So Argentines have all these weird little sayings that they use all the time to give you advice indirectly or say something very important about life... these "dichos" often don't translate correctly or make very much sense to us out-cultured people until someone fully describes exactly what the meaning is behind them... and even then, you're usually like, "where the fuck did they make that connection." But I guess it's cool, it's just the difference between cultures and the way people's minds have grown up working and all that jazz. So here's a cute little one from Tio Alberto:
'Gustos son gustos,' dijo la vieja y se sentió en un hormiguera, y estaba contenta.

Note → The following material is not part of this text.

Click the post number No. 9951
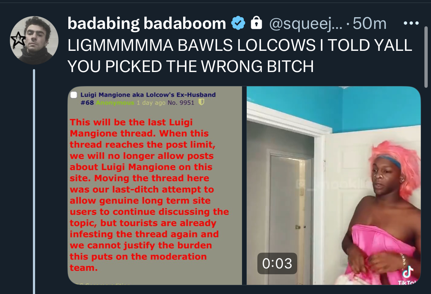The width and height of the screenshot is (431, 294). tap(181, 103)
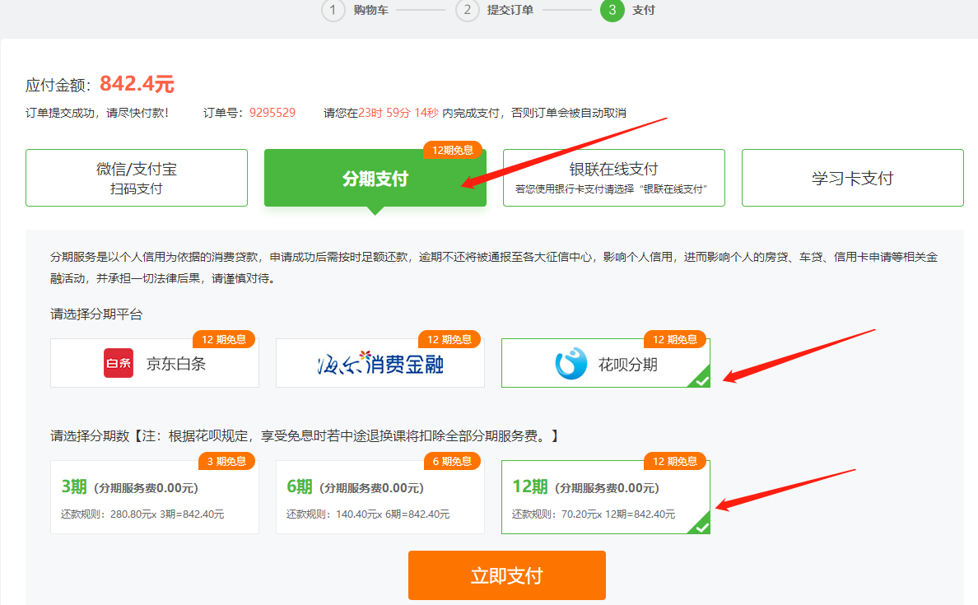The width and height of the screenshot is (978, 605).
Task: Click the JD Baitiao red logo icon
Action: [119, 363]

Basically the phrase is something like our "You can't argue taste" saying, but literally translated, the phrase goes:
'Taste is taste,' said the old woman and she sat upon an anthill, and she was happy.

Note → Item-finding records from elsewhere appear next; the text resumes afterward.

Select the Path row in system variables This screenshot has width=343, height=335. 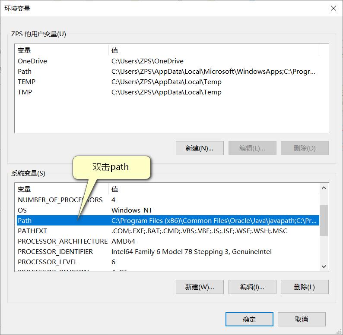pyautogui.click(x=168, y=220)
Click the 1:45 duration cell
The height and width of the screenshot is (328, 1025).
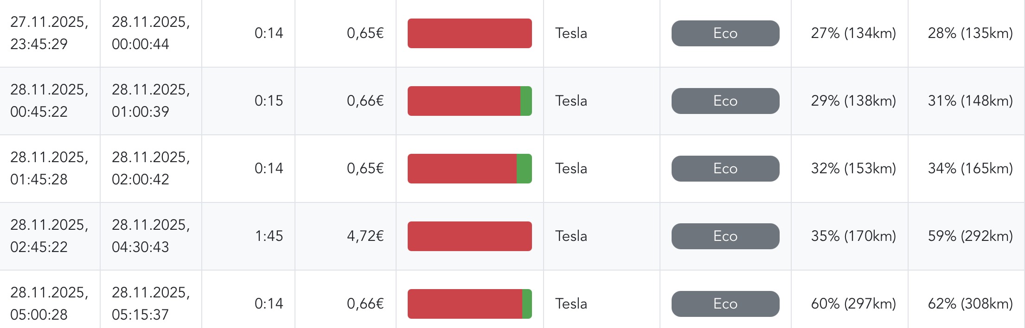click(269, 236)
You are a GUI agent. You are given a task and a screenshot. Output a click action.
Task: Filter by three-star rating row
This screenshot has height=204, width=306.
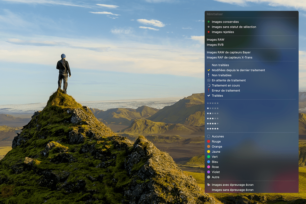(x=213, y=118)
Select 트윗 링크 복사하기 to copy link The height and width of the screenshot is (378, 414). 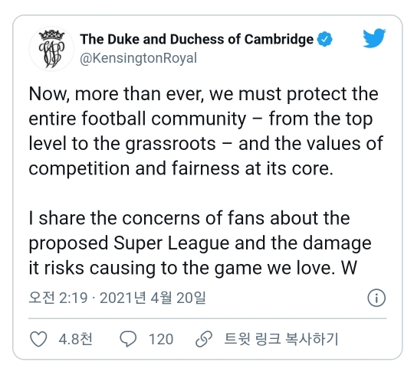(x=281, y=339)
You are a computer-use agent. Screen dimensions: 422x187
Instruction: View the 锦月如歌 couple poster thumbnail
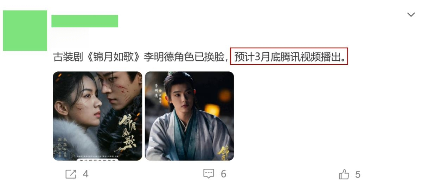(x=97, y=116)
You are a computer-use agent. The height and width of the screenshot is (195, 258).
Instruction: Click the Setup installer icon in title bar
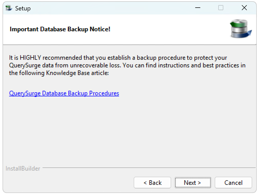coord(9,8)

Hahahahaha yes. So even if you are an old Argentine lady who likes gettin her ass bit, or it very well may be that there's the allusion to gettin her ass pinched here (because the Cordobese love their naughty jokes), you just can't argue "gustos."
In return, I gave Tio Alberto an American gem, which is really just a phrase my dad says all the time, I have no idea where it's from or what it's talking about but it's friggin funny and weird too:
"I see," said the blind man to the deaf horse, pissing in the wind. "It's all coming back to me now."
But this one doesn't really translate to Spanish very well either, and it doesn't even really have a deeper meaning, it's just funny. So I failed at the culture exchange in this instance, and succeeded in confusing Tio Alberto into laughter instead. Hopefully it's a better day tomorrow.